The couple plans to pursue legal action and believe someone provided the police with keys to their apartment.
“This is predatory. They are just going for people they feel can be a victim. They didn’t know who they were dealing with. We are not letting this slide,” Love said.
On July 12, California state Sen. Sydney Kamlager posted on Twitter about the incident. “A young Black couple just had a baby at home. LAPD showed up, guns drawn on the father and his newborn baby!” Kamlager continued, “They were criminalized for giving birth. I am sick of us not being seen as autonomous beings. SICK!!!”
The LAPD responded to the allegations in a statement on July 15. According to police, officers showed up to meet with a social worker from the Los Angeles County Department of Children and Family Services (DCFS) on June 27.

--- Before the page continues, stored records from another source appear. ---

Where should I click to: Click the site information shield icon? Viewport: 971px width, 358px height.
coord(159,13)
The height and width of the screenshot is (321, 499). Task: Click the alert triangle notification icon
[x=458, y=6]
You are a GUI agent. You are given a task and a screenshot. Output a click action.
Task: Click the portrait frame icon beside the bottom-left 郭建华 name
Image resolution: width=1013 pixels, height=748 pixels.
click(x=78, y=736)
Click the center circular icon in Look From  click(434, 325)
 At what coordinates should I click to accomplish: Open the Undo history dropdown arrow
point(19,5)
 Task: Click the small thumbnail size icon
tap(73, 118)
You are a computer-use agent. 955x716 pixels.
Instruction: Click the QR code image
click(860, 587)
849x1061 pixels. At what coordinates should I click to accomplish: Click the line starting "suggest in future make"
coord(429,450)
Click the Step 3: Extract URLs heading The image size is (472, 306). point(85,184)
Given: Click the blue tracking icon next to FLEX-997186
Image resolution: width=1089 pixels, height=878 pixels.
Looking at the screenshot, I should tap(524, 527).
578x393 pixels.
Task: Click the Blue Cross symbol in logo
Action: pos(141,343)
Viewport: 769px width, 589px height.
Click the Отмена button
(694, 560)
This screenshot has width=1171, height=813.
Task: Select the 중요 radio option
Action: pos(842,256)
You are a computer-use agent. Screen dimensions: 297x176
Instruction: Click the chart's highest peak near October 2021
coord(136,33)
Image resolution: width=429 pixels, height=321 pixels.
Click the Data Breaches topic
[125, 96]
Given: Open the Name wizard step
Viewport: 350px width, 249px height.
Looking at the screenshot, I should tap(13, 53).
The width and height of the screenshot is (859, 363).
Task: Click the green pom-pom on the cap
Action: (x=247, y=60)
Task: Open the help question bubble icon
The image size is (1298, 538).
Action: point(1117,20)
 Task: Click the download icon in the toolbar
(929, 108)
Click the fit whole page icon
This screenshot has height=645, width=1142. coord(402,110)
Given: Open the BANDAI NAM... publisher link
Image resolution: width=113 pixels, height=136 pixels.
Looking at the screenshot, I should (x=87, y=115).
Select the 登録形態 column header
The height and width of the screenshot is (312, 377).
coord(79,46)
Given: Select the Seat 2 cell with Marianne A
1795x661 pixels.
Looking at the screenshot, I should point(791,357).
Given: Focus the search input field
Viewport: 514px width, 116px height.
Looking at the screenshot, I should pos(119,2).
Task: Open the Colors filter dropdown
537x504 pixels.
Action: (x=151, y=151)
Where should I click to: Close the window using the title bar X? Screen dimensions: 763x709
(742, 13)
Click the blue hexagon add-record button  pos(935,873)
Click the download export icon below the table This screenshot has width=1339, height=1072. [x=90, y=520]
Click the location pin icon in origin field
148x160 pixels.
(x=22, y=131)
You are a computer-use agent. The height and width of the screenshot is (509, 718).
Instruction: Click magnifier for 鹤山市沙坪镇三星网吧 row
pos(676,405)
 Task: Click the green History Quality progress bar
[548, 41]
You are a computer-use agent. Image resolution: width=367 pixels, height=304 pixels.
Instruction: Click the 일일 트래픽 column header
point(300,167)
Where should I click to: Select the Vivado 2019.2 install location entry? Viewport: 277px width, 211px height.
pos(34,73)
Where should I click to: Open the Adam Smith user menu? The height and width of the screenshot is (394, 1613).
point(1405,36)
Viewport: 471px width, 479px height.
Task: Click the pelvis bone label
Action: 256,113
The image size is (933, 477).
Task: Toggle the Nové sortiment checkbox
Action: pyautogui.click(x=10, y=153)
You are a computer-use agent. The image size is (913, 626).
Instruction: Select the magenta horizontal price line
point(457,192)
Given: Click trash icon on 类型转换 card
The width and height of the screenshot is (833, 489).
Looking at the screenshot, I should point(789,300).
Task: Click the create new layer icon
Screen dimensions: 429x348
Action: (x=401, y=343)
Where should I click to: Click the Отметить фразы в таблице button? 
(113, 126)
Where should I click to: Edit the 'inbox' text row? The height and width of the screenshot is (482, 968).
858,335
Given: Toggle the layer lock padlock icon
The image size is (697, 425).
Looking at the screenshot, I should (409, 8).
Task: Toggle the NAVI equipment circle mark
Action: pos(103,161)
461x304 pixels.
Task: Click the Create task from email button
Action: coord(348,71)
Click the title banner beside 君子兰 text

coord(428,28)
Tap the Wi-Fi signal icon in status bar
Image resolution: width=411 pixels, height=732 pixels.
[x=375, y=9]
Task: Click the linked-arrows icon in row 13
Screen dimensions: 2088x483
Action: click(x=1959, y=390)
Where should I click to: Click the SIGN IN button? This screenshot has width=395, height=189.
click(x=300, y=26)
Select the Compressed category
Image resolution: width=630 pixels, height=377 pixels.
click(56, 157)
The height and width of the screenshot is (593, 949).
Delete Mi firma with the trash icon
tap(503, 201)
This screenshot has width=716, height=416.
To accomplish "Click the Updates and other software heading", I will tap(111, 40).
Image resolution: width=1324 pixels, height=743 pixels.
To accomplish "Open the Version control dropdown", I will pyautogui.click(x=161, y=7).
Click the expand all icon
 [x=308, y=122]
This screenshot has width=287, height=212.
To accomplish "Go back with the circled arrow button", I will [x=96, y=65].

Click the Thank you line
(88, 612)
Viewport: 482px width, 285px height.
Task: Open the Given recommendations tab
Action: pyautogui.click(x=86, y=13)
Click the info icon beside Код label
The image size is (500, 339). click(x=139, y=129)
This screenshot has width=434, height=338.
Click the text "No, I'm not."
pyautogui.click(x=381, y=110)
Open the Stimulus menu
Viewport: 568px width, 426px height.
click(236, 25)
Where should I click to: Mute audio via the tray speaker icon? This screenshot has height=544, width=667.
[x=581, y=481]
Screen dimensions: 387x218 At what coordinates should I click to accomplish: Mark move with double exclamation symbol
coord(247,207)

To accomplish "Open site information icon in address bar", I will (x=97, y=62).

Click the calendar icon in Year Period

“The officers were asked by DCFS to respond to conduct a welfare check on a baby after the mother recently gave birth and left the hospital with the child against medical advice. After the officers met with the social worker at the location, they escorted the social worker to an apartment. A male adult inside the home refused to open the door and let them check on the welfare of the baby after being repeatedly asked to do so by the social worker, officers, and an LAPD supervisor at the scene,” the statement said.
“As the officers entered the apartment, they were concerned for their safety as they cleared the apartment for any threats and made sure the male inside was not armed. The male adult was briefly detained but none of the occupants were arrested. The baby and mother were not in the same room as the male adult and no weapons were ever pointed at the mother and child.”
The LAPD said it has initiated a personnel complaint to address the allegations raised by Kamlager.